Institute of Biological and Biomedical Sciences

John Young

Little is known about the origins and subsequent development of diseases that cause urinary incontinence. One such disease is over-active bladder, which is affects around 1 in 6 men and 1 in 4 women. The prevalence increases with age and with populations ageing, it is estimated that 20% of the world population will have OAB in 6 years. Despite the large proportion of society affected by this debilitating condition, and its associated costs to the health service, insurers and the individual, we know next to nothing about how over-active bladder develops. Research in the Young lab seeks to characterise the origins and progression of over-active bladder so as to discover new drug targets and therefore improve treatment outcomes; ultimately lowering the impact on the individual and the burden on society.

For further details and publication history please see my staff profile

OUR CURRENT LABORATORY RESEARCH

AgeUK Research Fellowship: to characterise non-responsiveness to first-line over-active bladder treatment

In 2010, Dr Young was awarded an AgeUK Research Fellowship to investigate why the first-line treatment for over-active bladder - a class of drugs called anti-muscarinics - do not work for around of half of over-active bladder patients. The research phase of the study was completed at the end of March 2013, and results will be published very soon. Briefly, Dr Young focussed on the sensory mechanism our bladder uses to tell the brain when our bladder is nearly full. This mechanism is thought to be modified in people with over-active bladder, giving them a false message that their bladder is full when it is not; a perception of urgency to urinate.

How anti-muscarinics work

Despite being used clinicially as the first line treatment for over-active bladder for many decades, the mode of action of anti-muscarinics has only recently been characterised. A study on humans showed an improvement on symptoms associated with filling of the bladder, rather than its voiding - with an increase in bladder capacity, for example - suggesting an effect of anti-cholinergics on the sensation of bladder volume. Experiments recording sensory nerve activity confirmed this hypothesis. Following on from this, Dr Young and colleagues went on to demonstrate how anti-cholinergics impair signalling from the bladder's lining, the urothelium. Ordinarily, stretch of the urothelium causes release of a neurotransmitter, ATP, from the urothelium. Dr Young demonstrated that anti-cholinergics prevent ATP release; suggesting that another neurotransmitter, acetylcholine, is initially released which, in turn, stimulates release of ATP.
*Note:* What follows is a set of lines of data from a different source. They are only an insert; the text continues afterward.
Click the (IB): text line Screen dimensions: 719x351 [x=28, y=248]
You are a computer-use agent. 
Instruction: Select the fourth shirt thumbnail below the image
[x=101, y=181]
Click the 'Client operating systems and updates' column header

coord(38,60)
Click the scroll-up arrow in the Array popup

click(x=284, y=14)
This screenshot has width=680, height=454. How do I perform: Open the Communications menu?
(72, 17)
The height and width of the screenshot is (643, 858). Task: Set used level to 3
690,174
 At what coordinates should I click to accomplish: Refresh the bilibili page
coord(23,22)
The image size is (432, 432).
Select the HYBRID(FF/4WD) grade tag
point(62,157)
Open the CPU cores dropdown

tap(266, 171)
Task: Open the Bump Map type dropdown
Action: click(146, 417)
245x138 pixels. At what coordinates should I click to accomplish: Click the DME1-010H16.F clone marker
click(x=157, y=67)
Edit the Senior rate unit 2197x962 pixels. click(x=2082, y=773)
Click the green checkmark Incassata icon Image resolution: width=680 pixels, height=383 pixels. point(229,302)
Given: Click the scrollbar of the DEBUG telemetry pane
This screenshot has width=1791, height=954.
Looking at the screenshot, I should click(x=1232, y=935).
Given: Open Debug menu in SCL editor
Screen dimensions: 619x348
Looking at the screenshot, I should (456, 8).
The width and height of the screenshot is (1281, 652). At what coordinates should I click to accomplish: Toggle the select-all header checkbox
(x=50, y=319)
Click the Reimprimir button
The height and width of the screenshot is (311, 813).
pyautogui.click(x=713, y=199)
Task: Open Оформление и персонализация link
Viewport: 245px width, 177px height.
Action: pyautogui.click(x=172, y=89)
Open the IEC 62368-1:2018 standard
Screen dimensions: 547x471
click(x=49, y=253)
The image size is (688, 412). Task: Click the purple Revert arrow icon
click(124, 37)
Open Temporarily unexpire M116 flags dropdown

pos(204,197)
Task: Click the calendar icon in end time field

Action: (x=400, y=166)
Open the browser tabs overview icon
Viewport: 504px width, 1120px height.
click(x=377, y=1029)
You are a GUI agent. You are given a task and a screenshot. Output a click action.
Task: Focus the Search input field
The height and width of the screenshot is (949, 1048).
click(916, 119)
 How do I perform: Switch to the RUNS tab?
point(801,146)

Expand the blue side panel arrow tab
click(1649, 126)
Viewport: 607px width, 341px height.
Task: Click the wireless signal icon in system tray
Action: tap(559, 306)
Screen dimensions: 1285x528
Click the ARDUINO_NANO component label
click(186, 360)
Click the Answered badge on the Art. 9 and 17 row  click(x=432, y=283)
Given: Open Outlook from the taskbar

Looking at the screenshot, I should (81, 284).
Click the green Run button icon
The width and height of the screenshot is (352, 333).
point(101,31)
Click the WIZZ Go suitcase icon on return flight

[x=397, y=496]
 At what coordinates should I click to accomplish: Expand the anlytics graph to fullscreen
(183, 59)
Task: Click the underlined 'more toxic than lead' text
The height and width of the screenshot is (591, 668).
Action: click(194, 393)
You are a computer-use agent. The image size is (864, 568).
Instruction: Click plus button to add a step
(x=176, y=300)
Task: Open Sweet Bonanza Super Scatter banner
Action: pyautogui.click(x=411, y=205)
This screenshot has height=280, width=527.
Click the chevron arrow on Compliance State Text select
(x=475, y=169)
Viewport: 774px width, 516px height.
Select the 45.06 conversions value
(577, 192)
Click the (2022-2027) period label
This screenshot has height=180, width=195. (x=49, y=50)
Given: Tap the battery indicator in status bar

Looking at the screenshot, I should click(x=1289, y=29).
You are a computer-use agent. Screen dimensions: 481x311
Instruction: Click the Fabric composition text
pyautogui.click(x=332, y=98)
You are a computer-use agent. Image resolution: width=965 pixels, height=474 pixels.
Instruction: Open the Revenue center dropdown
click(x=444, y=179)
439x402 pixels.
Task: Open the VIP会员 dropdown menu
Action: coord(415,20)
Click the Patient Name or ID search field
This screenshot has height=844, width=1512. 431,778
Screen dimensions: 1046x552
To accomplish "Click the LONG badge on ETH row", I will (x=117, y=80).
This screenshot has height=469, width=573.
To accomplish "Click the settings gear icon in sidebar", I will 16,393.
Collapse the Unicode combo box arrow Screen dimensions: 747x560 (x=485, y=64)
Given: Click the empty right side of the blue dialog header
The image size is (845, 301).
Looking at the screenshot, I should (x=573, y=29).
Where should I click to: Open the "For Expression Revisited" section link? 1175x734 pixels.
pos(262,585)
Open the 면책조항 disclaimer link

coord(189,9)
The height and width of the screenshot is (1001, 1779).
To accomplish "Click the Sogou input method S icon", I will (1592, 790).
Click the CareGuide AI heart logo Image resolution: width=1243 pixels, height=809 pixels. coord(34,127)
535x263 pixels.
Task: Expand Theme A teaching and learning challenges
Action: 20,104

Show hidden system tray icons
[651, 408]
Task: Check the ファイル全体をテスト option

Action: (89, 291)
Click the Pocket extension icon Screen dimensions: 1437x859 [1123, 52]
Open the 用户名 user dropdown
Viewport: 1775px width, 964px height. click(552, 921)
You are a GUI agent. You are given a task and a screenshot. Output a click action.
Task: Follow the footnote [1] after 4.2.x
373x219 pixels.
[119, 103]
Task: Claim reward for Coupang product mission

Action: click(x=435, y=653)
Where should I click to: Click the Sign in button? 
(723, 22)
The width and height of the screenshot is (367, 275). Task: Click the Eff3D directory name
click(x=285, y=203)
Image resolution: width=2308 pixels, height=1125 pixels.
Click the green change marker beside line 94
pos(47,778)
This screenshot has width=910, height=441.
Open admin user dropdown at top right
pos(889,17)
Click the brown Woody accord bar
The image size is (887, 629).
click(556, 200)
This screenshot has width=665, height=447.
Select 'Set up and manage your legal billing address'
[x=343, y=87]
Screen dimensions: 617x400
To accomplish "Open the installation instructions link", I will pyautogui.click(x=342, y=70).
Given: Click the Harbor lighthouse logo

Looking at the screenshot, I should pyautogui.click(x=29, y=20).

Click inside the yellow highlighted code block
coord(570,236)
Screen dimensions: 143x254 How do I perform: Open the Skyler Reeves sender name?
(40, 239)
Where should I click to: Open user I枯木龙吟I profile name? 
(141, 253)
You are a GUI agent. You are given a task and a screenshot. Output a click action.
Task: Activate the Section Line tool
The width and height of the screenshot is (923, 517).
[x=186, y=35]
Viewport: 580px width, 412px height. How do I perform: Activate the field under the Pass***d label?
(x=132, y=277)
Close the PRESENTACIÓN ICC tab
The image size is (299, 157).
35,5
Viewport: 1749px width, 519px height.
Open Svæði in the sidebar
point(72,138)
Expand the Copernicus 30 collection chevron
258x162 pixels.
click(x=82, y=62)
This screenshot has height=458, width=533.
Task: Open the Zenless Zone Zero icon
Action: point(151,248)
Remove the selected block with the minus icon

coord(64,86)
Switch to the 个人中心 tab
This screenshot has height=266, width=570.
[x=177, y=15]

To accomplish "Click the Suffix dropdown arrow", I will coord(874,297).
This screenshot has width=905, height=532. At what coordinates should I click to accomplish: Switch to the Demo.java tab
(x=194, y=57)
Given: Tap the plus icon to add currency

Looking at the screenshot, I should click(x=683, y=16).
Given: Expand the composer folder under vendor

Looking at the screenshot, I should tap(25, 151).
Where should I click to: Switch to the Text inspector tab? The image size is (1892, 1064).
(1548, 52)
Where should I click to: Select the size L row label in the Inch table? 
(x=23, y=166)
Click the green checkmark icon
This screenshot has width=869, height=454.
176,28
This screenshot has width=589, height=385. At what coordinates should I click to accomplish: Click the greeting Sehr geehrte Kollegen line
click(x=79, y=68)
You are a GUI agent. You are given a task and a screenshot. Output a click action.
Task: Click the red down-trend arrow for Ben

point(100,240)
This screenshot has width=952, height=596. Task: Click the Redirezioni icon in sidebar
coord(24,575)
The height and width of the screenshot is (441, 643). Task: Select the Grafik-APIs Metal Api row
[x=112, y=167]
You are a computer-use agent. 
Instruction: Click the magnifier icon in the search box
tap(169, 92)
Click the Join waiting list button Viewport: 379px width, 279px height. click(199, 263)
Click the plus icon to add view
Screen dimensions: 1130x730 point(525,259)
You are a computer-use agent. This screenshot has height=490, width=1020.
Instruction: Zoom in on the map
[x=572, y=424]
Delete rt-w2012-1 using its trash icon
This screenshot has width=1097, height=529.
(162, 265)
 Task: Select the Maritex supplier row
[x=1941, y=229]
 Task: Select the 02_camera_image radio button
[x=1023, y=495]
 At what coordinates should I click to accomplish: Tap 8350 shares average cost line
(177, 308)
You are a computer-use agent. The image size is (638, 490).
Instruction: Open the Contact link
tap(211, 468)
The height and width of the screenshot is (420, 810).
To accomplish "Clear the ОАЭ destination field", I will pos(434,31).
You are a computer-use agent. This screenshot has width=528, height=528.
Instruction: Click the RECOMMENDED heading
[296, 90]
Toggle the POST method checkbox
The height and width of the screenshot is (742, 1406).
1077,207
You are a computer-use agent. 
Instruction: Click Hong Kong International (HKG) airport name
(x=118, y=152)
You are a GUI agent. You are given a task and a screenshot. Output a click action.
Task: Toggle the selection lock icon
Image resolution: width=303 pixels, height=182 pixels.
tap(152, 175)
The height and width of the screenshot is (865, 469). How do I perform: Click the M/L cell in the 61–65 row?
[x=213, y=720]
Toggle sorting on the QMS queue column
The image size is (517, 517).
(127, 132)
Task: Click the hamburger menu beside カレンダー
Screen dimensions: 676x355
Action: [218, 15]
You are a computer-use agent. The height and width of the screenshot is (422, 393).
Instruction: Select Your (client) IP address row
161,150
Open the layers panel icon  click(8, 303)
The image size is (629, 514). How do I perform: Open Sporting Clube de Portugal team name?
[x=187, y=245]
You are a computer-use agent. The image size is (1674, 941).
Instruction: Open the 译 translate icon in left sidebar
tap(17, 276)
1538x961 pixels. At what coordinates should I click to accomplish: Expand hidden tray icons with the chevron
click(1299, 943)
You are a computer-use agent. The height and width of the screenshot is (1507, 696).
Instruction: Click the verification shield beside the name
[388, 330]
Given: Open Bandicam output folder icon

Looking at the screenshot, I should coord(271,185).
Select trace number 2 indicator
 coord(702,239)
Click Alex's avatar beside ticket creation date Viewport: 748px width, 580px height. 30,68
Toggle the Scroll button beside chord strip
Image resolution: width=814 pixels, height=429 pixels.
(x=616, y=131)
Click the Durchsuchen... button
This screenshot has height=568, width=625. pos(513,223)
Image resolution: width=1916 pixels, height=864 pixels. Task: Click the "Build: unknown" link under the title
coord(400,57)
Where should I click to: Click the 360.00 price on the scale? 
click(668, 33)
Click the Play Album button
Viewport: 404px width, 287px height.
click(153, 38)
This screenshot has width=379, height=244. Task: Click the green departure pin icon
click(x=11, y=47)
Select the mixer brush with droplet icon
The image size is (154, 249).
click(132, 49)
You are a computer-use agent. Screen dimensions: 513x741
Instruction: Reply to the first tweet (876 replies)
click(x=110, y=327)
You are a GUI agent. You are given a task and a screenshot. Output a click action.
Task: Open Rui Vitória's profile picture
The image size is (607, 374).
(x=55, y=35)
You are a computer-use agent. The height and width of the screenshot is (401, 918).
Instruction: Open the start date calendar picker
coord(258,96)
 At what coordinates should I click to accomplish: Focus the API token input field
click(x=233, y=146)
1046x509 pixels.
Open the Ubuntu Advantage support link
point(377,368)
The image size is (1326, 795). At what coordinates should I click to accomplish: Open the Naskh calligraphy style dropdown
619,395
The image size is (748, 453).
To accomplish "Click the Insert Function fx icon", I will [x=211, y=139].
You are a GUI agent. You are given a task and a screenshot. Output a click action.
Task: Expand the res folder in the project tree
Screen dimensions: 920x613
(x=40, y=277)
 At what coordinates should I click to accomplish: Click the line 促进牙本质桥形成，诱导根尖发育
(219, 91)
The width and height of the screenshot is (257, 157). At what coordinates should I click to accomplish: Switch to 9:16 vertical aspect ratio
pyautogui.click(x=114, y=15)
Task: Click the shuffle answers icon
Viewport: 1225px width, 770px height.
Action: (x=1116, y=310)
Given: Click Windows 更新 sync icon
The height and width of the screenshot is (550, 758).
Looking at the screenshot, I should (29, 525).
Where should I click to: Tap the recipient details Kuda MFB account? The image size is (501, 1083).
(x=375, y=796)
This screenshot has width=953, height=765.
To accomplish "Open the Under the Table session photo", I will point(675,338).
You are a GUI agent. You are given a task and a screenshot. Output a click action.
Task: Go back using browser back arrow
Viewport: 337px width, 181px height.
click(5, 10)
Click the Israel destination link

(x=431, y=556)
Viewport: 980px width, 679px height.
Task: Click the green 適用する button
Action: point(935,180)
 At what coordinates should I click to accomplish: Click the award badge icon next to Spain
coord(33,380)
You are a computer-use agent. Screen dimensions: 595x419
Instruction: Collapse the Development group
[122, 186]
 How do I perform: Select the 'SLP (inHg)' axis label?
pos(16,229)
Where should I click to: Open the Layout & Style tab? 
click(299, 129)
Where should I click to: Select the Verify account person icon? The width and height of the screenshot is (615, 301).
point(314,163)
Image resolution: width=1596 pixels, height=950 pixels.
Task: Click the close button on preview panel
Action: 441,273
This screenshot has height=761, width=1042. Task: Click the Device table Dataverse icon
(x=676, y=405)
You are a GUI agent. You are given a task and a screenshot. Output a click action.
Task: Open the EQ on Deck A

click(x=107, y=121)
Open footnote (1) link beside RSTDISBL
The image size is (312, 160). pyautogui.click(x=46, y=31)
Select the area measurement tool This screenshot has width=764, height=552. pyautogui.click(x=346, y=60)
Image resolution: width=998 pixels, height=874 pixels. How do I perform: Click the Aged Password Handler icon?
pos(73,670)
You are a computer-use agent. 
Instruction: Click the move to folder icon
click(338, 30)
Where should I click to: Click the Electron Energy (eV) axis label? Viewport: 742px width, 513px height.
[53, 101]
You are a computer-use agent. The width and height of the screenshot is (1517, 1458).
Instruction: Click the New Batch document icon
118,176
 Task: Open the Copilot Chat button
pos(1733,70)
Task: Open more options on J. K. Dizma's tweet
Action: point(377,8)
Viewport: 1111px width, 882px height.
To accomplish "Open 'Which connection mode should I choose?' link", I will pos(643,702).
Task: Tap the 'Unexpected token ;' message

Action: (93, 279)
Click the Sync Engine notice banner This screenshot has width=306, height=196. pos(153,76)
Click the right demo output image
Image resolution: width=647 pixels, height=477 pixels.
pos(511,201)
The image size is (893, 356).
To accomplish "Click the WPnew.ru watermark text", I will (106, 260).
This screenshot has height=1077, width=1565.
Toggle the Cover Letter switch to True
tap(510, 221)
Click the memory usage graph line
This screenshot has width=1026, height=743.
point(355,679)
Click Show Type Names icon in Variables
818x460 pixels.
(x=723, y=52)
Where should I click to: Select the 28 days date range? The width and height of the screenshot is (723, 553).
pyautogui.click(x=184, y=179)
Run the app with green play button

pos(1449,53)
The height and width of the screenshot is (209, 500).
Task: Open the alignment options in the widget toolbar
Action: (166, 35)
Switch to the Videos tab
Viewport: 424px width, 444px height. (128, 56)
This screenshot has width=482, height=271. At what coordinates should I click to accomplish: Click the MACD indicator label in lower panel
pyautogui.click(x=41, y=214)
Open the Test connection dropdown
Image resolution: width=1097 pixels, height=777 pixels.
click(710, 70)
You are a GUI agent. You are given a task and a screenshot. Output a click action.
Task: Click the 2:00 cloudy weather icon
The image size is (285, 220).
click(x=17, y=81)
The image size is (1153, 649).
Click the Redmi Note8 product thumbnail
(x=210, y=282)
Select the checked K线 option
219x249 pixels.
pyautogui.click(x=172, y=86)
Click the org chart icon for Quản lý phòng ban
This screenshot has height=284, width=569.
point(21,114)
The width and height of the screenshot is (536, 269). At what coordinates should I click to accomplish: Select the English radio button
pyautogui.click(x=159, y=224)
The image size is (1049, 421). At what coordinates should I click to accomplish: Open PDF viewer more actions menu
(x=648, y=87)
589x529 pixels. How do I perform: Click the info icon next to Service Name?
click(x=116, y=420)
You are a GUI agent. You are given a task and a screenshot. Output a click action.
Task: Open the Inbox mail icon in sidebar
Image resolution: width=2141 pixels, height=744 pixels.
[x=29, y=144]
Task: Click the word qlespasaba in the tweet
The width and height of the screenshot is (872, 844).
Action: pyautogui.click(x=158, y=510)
mode of action of anti-muscarinics

Characterising the healthy signalling pathway is an important first step in understanding what might be affected in bladder diseases that are characterised by heightened bladder sensation - such as over-active bladder and interstitial cystitis. Likewise, by having characterised how the normal signalling pathway is blocked by anti-muscarinic drugs used for over-active bladder is of great importance to then going on to understand why some people do not respond to this medication - are certain parts of the pathway somehow different in the people that do not respond to medication?

The underactive bladder

A significant number of the elderly report of urinary retention - but without an accompanying restriction of flow, such as bladder outlet obstruction caused by an enlarged prostate in men. Patients often have greatly increased bladder capacities, weak flows and thus urinary retention and associated urinary tract infections. As part of an EU funded collaboration (www.incomb.eu), Dr Young investigated the basis of this disease with colleagues at the University of Surrey, Queen's University, Belfast, and Pfizer. Underactive bladders were characterised by a loss of nerves and a type of cell called interstitial cell; that exist in the space between the bladder wall's muscle and its lining, perhaps playing a role in bladder contractions (for more details see Johnston et al. 2012 J. Cell. Mol. Med. 16:1533-1543). Surprisingly, bladder contractions were not reduced in the underactive bladder group. The basis for urinary retention may be in the observation that bladder walls were less rigid and relaxed more easily, pointing towards changes in the matrix of proteins that comprises the bladder wall (Young et al. 2013 BJU Int.111:355-61). As such, underactive bladder symptoms may be alleviated with the prescription of a drug to improve contractions.